I had a boss that was a constant micromanager. I started compiling lists of questions I had or things I actually needed for him and whenever he would come around I would just hit him with the list. I would even chase him down every time I knew he was in the vicinity. Eventually it got to the point where he would try to avoid me because he didn't want to do any actual work. He just wanted to "supervise" and I was ruining that for him.

Talk about irony, the same guy like to brag about not taking vacation time. I told him that people don't usually brag about their poor life choices. Fuck him. One of us was lazy and it definitely wasn't me.

[–] [email protected] 10 points 8 months ago

I don't work in medicine, but I've had plenty of demanding managers. My advice is to start advocationg for yourself and making sure you take your breaks, no excuses. And don't cut them short, put a timer or something. In some states, if your manager interrupts your break, the break restarts, check if that's an option for you and do just that. Same goes for your lunch. Know your worker rights and be ready to advocate for yourself as well as share that information with your coworkers. Finally, slow down your pace. Work is a marathon, there will always be more work for you. Rushing will only exhust you, and you will still have to do it again tomorow. Instead slow down so that you can do it again tomorrow.

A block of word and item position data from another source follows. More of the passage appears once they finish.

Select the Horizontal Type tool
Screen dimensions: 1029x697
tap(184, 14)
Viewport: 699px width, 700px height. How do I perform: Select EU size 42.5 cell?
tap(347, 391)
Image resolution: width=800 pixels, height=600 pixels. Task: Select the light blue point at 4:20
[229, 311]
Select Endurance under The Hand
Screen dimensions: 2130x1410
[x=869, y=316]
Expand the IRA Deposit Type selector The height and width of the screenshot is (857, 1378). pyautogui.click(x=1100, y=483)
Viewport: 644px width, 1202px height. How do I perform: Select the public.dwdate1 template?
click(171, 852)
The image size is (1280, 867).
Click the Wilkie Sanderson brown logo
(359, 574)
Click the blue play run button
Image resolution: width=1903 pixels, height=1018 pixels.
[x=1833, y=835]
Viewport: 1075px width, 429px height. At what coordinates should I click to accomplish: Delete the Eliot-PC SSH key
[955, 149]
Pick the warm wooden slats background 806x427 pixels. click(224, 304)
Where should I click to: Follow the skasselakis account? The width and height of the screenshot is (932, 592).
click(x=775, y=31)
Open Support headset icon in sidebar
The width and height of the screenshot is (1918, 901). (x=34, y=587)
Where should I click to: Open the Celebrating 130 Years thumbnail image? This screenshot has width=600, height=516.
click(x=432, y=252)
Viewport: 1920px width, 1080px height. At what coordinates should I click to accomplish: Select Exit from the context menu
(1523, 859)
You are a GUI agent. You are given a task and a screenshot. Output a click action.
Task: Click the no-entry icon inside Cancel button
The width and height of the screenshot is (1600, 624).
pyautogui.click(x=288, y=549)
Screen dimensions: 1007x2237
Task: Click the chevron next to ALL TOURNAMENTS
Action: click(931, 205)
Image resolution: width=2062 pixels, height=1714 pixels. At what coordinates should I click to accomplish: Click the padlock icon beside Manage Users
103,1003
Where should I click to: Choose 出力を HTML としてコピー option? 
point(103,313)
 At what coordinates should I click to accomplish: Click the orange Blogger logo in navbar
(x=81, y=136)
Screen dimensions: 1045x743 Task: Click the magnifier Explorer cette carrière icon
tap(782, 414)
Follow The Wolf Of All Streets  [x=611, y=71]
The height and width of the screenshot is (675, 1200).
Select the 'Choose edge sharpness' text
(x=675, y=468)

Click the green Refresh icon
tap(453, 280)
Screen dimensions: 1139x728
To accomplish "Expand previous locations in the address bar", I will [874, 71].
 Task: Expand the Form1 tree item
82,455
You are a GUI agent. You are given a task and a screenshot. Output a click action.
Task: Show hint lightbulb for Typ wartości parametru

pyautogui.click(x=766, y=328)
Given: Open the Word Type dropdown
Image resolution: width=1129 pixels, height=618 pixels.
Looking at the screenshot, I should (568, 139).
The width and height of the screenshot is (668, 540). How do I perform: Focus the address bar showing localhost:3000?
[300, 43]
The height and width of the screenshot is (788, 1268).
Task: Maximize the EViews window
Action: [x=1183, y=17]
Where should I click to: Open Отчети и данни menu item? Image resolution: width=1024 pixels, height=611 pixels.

[–] [email protected] 18 points 8 months ago

I just straight up stay away from management lol. Work the night shift.

[–] [email protected] 20 points 8 months ago (1 children)

My mom was a nurse. For her there was no down time. Usually she couldn't even stop to eat lunch. She'd just grab a granola bar or something and keep going. Hospitals are dangerously understaffed.

Yet there were still some people who would stand around chatting or whatever while her arthritic ass ran around the floor taking care of people.

[–] [email protected] 19 points 8 months ago (1 children)

So some people knew it is healthy to carve out downtime instead of relying on management to give it to them.

[–] [email protected] 7 points 8 months ago (4 children)

In most lines of work, that's perfectly fine. In a hospital, someone can die if there isn't enough help.

But again, this is entirely the hospital management's fault for failing to properly staff their hospitals.

[–] [email protected] 0 points 8 months ago (1 children)

Okay, and…? Do you think people in the business of saving lives shouldn’t get downtime at all, just all go from clock in to clock out? Like it’s a concentration camp instead of a hospital?

Your mum sounds like she’s awesome, but she remind me so much of mine. Self-sacrificing to a fault, and potentially like she struggled to internalise that she needed breaks, because otherwise “someone (could) die”.

[–] [email protected] 1 points 8 months ago

Whoa, not what I was trying to say at all. Nor was I implying that OP or anyone else here is lazy.

There's a huge difference though between not getting a break and not being willing to do what is expected of you (within reason), and this isn't really something that can be generalized so easily.

Again, I never meant to imply anything about any particular person, so I apologize if it came across that way.

[–] [email protected] 7 points 8 months ago (1 children)

I reject the idea that HCW, or any kind of emergency or life support workers for that matter, should be treated like slaves because of the consequences to others if they are treated as fairly as other workers in less urgent lines of work.

[–] [email protected] 4 points 8 months ago

Agree. It's yet another case of underpaid and understaffed industries. If nobody wants to do a job because it's too long and hard, it's because 1 person is being expected to do the work of multiple people.

[–] [email protected] 12 points 8 months ago

Someone can also die if the nurses burn out and quit because their job is not sustainable.

Understaffing is a system failure, not a personal failure.

[–] [email protected] 11 points 8 months ago

But it’s not the fellow nurses responsible for hiring and scheduling enough help.

This is one reason why unions can be so effective for nurses.